== STATED EXERCISE 1 ==
In the ANTLR grammar thread, why does the reply change the identifier rule to accept FORMAT as well as IDENTIFIER? Answer in one to three sentences.
== STATED EXERCISE 2 ==
What error does the ANTLR grammar thread report for the input that won't parse?

* Begin DOCUMENT TEXT *

0
votes

I'm running into a situation where a keyword from my grammar is used in the input script where the user can essentially type anything (e.g. a variable name). But ANTLR doesn't like this when it parses the script.

I know most languages have a set of reserved keywords that are pretty much forbidden in the source code because they get in the way of parsing.

But I thought that my grammar rules are clear enough that ANTLR wouldn't get confused.

Here's a simplified version of the grammar:

grammar test;

script : statements EOF ;

statements : statement* ;

statement : (output_statement | variable_statement) ;

output_statement : identifier ('format' column_format) ;

column_format : STRING_LITERAL;

variable_statement : identifier '=' STRING_LITERAL ;

identifier : IDENTIFIER ;

IDENTIFIER : [a-z]+ ;

STRING_LITERAL : '"' ( ~[\\\r\n"] )* '"' ;

WS : [ \t\r\n\u000C]+ -> channel(HIDDEN) ;

The following parses ok:

x = "a"
x format "str"

But this next input text does not parse:

format = "a"
format format "str"

test::script:1:0: mismatched input 'format' expecting EOF

Is there any way to structure my grammar so "format" is permitted as an identifier?

Thanks.

1

1 Answers

1
votes

Since format is both a keyword and an identifier:

output_statement : identifier (FORMAT column_format) ;
.....
identifier : IDENTIFIER | FORMAT ;
.....
FORMAT     : 'format' ;
IDENTIFIER : [a-z]+ ;
.....

* End DOCUMENT TEXT *
* Begin STORED DATA *

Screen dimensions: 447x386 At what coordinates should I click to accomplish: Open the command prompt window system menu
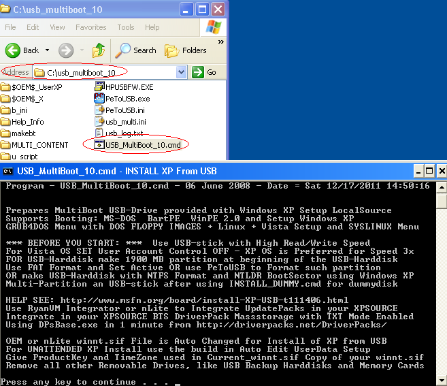point(8,171)
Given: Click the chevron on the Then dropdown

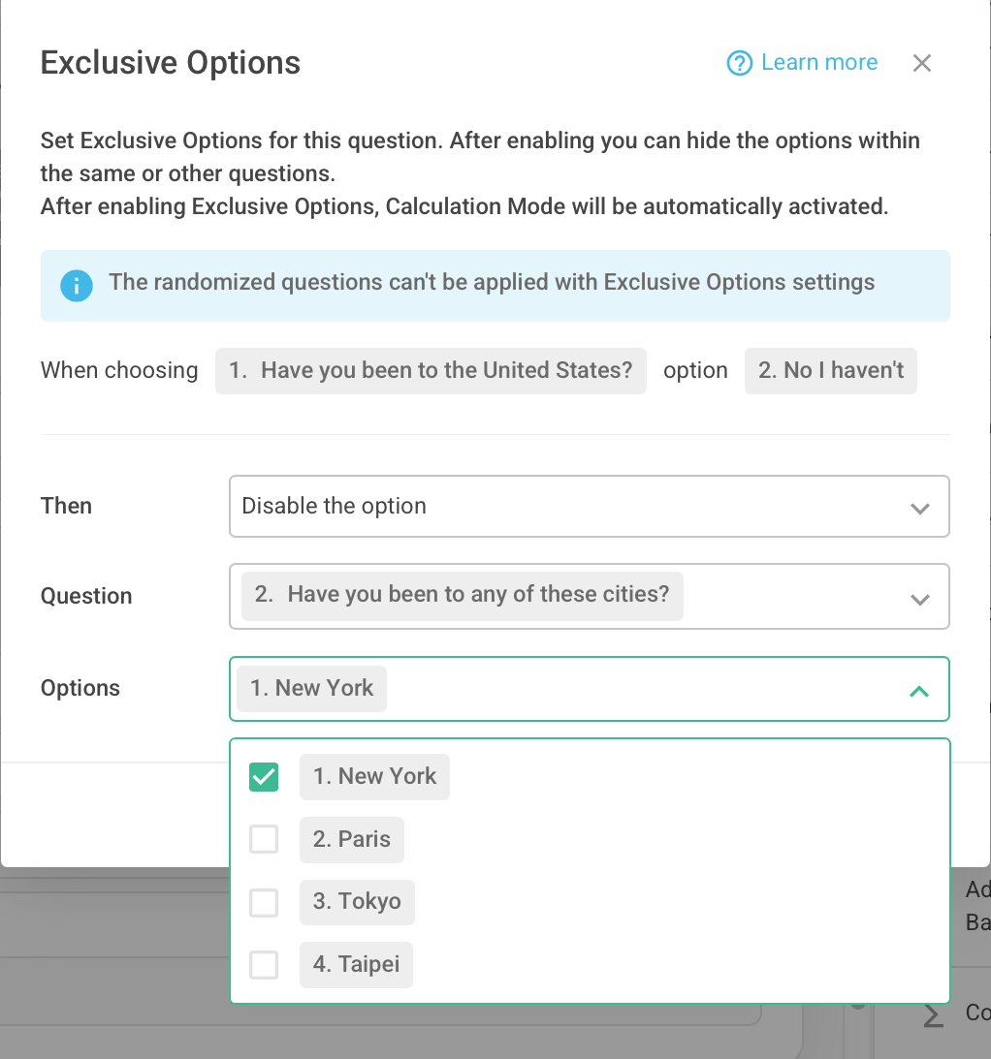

* End STORED DATA *

== PROBLEM SOLUTION 1 ==
The reply says that "format" is both a keyword and an identifier. Adding FORMAT to the identifier rule lets the word work as the keyword in an output statement and also as a name such as a variable.

== PROBLEM SOLUTION 2 ==
test::script:1:0: mismatched input 'format' expecting EOF